▸ LISTED ENTRIES:

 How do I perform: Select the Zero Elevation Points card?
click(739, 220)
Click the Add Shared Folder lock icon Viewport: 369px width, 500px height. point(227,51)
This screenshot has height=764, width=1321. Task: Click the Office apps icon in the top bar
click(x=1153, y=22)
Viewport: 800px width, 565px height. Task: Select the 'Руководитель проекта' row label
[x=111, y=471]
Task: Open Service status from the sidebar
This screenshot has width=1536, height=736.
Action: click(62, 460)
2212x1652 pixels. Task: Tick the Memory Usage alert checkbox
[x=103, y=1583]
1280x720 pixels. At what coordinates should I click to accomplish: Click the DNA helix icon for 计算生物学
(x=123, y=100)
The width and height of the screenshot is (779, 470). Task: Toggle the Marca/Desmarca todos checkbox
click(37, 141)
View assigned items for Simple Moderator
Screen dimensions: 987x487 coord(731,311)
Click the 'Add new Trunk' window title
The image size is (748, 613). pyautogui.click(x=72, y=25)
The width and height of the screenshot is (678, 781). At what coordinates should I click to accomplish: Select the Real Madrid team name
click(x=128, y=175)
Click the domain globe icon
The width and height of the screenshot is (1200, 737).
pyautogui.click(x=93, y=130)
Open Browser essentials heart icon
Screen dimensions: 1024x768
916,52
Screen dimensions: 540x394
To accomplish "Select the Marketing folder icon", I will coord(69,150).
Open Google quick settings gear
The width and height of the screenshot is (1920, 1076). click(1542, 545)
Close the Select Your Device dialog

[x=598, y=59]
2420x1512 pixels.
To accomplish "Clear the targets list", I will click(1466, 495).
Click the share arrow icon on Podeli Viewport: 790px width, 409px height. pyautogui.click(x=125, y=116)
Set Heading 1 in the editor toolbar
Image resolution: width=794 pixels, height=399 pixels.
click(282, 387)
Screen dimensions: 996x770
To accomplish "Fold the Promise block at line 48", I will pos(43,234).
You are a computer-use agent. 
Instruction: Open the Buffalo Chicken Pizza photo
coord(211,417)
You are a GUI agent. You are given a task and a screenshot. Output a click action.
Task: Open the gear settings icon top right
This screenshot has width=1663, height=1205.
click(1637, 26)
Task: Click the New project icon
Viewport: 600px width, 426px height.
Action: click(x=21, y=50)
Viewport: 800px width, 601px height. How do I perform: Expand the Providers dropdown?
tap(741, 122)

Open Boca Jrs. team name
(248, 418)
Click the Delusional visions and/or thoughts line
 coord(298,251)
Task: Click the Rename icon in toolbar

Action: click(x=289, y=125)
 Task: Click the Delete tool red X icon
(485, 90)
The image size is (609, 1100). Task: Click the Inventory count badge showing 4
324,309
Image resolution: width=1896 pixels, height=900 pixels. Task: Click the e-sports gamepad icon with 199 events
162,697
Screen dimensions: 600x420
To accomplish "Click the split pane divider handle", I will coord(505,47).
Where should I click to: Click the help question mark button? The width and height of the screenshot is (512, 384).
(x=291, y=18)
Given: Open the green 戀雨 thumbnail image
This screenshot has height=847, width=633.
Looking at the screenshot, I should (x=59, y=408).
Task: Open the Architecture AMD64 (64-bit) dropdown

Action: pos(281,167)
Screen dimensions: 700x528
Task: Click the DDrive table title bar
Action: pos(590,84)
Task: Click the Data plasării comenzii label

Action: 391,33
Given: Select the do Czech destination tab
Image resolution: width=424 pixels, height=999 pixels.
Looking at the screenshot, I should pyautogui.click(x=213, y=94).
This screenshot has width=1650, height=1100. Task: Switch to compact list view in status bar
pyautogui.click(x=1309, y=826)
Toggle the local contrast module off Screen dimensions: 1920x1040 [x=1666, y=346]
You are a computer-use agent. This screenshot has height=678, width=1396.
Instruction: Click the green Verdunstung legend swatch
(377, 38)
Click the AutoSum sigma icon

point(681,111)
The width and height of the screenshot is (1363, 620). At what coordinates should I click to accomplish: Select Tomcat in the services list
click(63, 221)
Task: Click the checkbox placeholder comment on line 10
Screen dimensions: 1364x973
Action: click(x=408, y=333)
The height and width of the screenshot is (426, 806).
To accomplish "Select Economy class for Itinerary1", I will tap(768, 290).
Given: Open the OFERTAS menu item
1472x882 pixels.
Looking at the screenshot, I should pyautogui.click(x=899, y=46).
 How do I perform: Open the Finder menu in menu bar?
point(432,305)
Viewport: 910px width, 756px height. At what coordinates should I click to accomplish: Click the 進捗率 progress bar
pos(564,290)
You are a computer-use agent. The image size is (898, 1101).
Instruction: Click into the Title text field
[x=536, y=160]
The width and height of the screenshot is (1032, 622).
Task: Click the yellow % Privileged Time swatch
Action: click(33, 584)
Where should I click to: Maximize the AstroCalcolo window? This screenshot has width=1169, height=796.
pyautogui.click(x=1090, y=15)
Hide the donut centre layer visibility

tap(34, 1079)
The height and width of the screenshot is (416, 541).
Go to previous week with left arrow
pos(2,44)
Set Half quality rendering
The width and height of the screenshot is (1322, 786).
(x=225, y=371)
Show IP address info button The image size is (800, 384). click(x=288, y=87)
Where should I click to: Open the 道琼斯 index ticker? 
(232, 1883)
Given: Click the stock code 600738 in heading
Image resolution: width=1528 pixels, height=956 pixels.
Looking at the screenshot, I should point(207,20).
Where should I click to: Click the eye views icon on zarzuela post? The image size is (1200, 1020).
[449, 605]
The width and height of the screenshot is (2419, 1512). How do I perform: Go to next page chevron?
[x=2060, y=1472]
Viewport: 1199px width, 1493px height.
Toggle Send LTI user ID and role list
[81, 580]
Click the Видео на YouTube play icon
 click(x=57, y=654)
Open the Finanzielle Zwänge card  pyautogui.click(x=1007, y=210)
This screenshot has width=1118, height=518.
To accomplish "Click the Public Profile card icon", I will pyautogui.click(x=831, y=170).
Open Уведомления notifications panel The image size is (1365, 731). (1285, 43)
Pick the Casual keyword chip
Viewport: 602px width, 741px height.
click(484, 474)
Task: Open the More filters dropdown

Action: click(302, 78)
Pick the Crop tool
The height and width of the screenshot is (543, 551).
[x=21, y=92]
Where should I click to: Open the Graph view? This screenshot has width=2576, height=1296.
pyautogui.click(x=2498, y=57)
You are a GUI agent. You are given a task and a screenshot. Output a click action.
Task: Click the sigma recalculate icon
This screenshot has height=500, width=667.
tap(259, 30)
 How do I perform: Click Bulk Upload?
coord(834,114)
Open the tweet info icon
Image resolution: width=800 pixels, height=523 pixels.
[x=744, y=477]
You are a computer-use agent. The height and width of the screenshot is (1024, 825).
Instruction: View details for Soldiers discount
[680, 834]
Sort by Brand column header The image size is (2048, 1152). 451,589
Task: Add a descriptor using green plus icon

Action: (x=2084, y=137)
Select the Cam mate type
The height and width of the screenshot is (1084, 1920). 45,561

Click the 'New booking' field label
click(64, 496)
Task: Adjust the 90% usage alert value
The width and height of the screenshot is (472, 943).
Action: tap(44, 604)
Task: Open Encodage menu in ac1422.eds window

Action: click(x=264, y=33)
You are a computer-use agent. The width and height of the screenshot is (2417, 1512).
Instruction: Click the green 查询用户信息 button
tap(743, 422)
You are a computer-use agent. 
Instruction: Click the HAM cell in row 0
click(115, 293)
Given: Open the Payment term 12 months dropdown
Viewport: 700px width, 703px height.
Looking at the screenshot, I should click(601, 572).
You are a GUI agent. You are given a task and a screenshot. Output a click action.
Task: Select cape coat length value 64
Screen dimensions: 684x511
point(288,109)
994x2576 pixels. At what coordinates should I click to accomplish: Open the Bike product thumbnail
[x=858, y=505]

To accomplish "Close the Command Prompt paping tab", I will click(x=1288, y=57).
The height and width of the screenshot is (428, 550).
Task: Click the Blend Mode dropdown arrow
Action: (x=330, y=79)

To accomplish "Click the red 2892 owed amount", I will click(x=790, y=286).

▸ SET TASK:
List every line of the entries above that contains the word "gear", treating uppercase and lowercase as different.

▸ FINAL RESULT:
Open Google quick settings gear
Task: Open the gear settings icon top right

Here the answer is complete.